▶ [TEXT ZUR ANALYSE]:
======

Preußen Münster kompensiert Ausfälle

Die Masse an Mentalität, die einem Gegner – insbesondere im Preußenstadion – derzeit förmlich entgegensprudelt, ist beeindruckend. Die Stehauf-Männer aus der Domstadt kamen gegen Essen wie entfesselt aus der Pause, glänzten zunächst mit gewohnter Fahrlässigkeit und versiebten wie in so vielen Partien dieser Saison erst noch zwei, drei Hochkaräter. Doch jener Mann der Stunde, der noch gegen Bielefeld das Siegtor ins Netz gehämmert hatte – Joel Grodowski – fehlte ja erkrankt. Auch das kompensierte der SCP, holte einen Gerrit Wegkamp aus der eisernen Reserve. Dass dieser wohl auch ein bisschen Frust über wenige Einsatzzeiten, über latente Kritik von den Rängen an vermeintlich hüftsteifen Auftritten in das Siegtor zum 2:1-Endstand umwandelte: Es passt zu einem Verein, der jeglichen Widerständen derzeit mit herausfordernder Lust entgegenblickt.

======

▶ [DATENSATZEINTRÄGE]:
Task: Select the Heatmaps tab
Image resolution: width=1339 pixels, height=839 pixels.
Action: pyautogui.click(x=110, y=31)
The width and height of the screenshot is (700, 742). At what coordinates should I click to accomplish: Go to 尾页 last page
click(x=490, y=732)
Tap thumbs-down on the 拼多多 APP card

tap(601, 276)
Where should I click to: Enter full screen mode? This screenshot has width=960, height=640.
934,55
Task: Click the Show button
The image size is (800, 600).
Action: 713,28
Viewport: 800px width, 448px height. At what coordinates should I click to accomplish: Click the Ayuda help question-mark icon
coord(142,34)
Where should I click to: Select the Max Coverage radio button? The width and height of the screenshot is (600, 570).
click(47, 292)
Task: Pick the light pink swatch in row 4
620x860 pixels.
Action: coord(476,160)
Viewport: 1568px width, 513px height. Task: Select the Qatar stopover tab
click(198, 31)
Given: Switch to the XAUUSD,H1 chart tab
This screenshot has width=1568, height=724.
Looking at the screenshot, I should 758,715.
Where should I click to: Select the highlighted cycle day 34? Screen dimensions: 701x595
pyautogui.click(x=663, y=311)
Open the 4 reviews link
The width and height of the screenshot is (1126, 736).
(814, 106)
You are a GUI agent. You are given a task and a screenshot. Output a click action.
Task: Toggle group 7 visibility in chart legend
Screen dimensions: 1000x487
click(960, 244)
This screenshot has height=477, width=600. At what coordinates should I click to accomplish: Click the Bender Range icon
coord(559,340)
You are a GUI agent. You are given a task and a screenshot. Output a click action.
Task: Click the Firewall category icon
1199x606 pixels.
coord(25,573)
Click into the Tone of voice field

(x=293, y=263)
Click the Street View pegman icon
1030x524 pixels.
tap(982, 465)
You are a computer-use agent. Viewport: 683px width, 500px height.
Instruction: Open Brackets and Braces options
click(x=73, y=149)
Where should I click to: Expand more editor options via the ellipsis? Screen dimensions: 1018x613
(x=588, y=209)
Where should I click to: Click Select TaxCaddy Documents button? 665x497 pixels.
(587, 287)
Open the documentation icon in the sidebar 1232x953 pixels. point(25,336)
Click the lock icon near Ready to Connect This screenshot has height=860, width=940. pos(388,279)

======

▶ [VERSTÄNDNIS PRÜFEN]:
1 > Gib aus dem Text über Preußen Münster den Abschnitt wortgetreu aus, der mit den Worten „Preußen Münster kompensiert“ beginnt und mit „herausfordernder Lust entgegenblickt.“ endet.
2 > Führe den Text über Preußen Münster nach seinem letzten Satz fort.
Die Einträge stammen aus einer anderen Quelle.

▶ [ANTWORTEN IN REIHENFOLGE]:
1 >
Preußen Münster kompensiert Ausfälle

Die Masse an Mentalität, die einem Gegner – insbesondere im Preußenstadion – derzeit förmlich entgegensprudelt, ist beeindruckend. Die Stehauf-Männer aus der Domstadt kamen gegen Essen wie entfesselt aus der Pause, glänzten zunächst mit gewohnter Fahrlässigkeit und versiebten wie in so vielen Partien dieser Saison erst noch zwei, drei Hochkaräter. Doch jener Mann der Stunde, der noch gegen Bielefeld das Siegtor ins Netz gehämmert hatte – Joel Grodowski – fehlte ja erkrankt. Auch das kompensierte der SCP, holte einen Gerrit Wegkamp aus der eisernen Reserve. Dass dieser wohl auch ein bisschen Frust über wenige Einsatzzeiten, über latente Kritik von den Rängen an vermeintlich hüftsteifen Auftritten in das Siegtor zum 2:1-Endstand umwandelte: Es passt zu einem Verein, der jeglichen Widerständen derzeit mit herausfordernder Lust entgegenblickt.

2 >
Die obere Tabellenhälfte ist der durchaus verdiente Lohn von Wochen, in denen Urgesteine wie Maximilian Schulze Niehues und Simon Scherder ihren Status als Leitfiguren zementieren, selbst wenn sie mal Fehler machen. In denen sich Neuzugänge wie Benjamin Böckle, Luca Bazzoli und Daniel Kyerewaa Stück für Stück weiterentwickeln – und dabei immer noch wunderbar unperfekt wirken. Keiner sticht dauerhaft heraus und ebenso klagt keiner laut, wenn es mal nicht läuft. Die aktuelle Mini-Flaute von Torjäger Malik Batmaz fällt etwa kaum ins Gewicht, weil andere einspringen. Die Verletzung von Kapitän Thomas Kok, Folge eines Verkehrsunfalls, ist ebenso kompensiert worden wie die eines weiteren heimlichen Top-Transfers, der aktuell am Innenband verletzte Defensiv-Allrounder Sebastian Mrowca. Über allem stehen Hildmann und Sportchef Peter Niemeyer, der nun in höchst entspannter Atmosphäre am Kader der Zukunft basteln darf. Er kann schon jetzt mit ziemlich guter Profifußball-Perspektive für 2024/25 an Neuzugänge herantreten – im Januar ist das alles, aber kein strategischer Nachteil.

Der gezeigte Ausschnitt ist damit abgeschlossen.